You’re dealing with hundreds of songs from probably the greatest ever, songs that go to any musical place you want to go. He’s been everywhere, man, as the song says. We are a roots rock, country rock, mountain Cajun blues thing. That’s still who we are. There are variations form song to song and different lead singers, but we’re trying to maintain a thread.

The list started at 80 songs, which we kept whittling down until we went into the studio with 30-something and started playing the tunes, which was the acid test: how it felt to us. There’s no questioning the songs. They’re all great and this record has a vast combo platter of songs that are all over the Dylan map. We could do three volumes of this without blinking. What struck us is thig thing about first impressions; there was something about these 10 that really struck us. Having songs that lend themselves to harmony is always good to us, because we have as many as six guys singing on a song. For instance, “Quinn the Eskimo” and “I Shall Be Released” have big, compelling choruses we can sing along on.

Do you think these Dylan songs have they achieved the iconic, standards status that the true folk songs you recorded on Will the Circle Be Unbroken had?

Oh absolutely. You can draw direct line from Hank Williams or Carter Family songs to Dylan’s material. It’s all part of the pantheon of the great American songbook, and we’re not talking about Gershwin here. He’s a  different kind of writer, coming from the world of folk music. Even the stuff Dylan wrote last year is still coming from folk music.

Did you go back and listen to the original versions as you prepared your own takes on them?

In some cases. What we would do is try to find what we consider the correct lyrics. Some of them are fairy strict, like “The Times They Are A Changing,” and “Don’t Think Twice, It’s Alright.” “Mighty Quinn,” which we’ve been playing in soundchecks since the 70’s, has other verses, as does “I Shall Be Released,” so we had to decide which ones to sing. We would listen enough to learn the stuff. Sometimes we’d change some chords, eliminate a verse, grab an alternate verse. We tried not to go back and check out everyone’s versions, which would have muddied it for us. You’re already covering an icon, so you don’t want to copy a copy.
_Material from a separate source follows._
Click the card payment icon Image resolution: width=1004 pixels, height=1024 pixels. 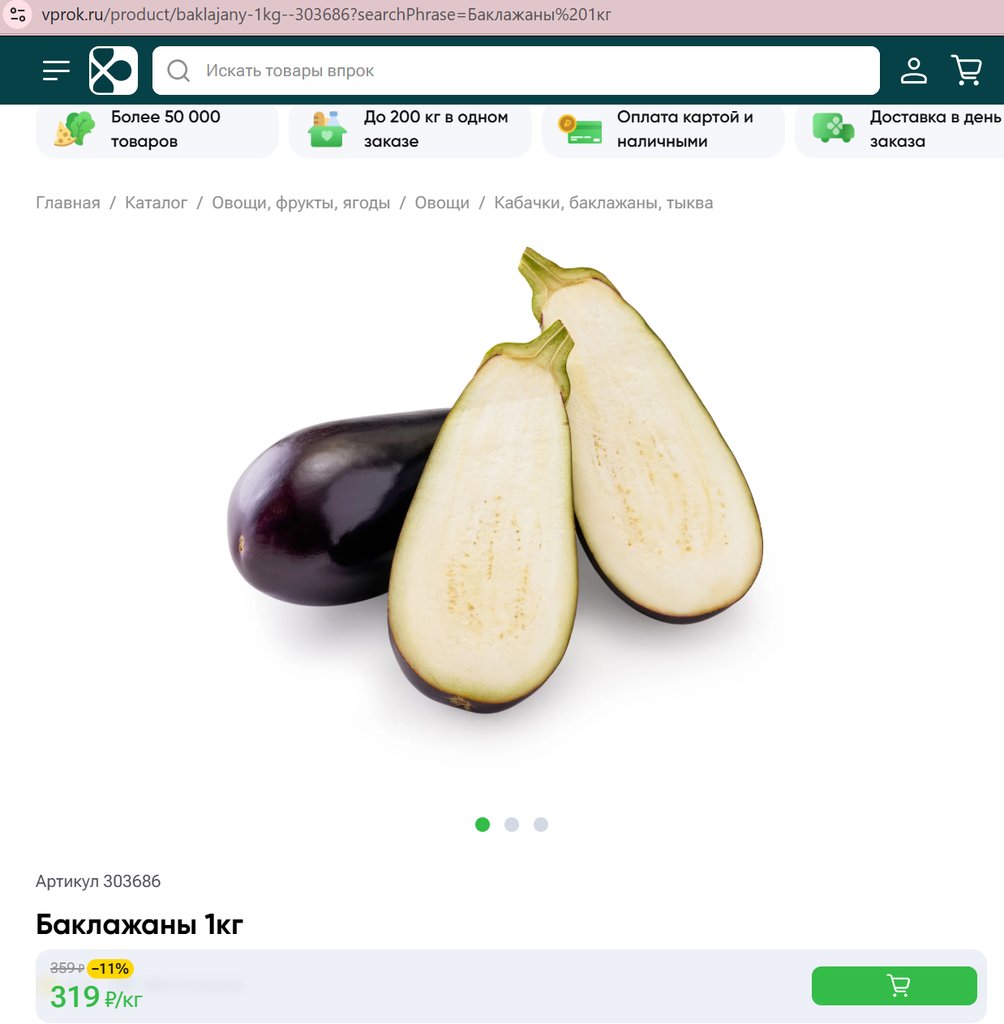point(580,129)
Doing “Don’t Think Twice” was a huge circling back to my youth. I think I my read on it quotes Ramblin’ Jack Elliot more than Dylan, because his version was huge to me. I got back to relearning that little fingerpicking riff, which was amazing, because learning that guitar line was like a rite of passage when I was starting out. After we recorded ours, I felt free to go back and listen to others do the song, and there are a few versions of it that I’m really fond of, by the Indigo Girls and Susan Tedeschi.

Your son Jaime has been singing in the Dirt Band for a few years now. How has the experience been?

It’s great. Jaime and Ross Holmes, who plays fiddle and mandolin, kind of dropped into our band out of the sky at the same time, and they’re really inspiring musicians. The stuff they come up is really brilliant. Ross has played with us since 2018, joining when John McEuen left the band. Jaime became a member a couple of months after. Years earlier, I really wanted to play music with my son but he was busy; he played with the Mavericks, then Gary Allen and others.  We had a family meeting – me and my wife and him and his wife – and we talked about it. I said, “Playing in a band with your father could be great or it could be horrible” and obviously we decided to move forward and give it a try. I thought it was important to talk it out first.

We plugged him in and people loved it right from the jump. Jaime brought yet another vocal element in our band and we had that instant blood harmony vocal thing going on, which is a real thing. I love to just sit back and watch the audience respond the first time he opens his mouth and sings every night. We played all through 2018, 2019, then started talking about making a record and that was the beginning of talking about recording these Dylan songs. Then everything froze because of COVID and when we came back, we really benefitted from having had a year and a half of playing shows under our belt. As a unit we improved every show, and we’re having a lot of fun out there.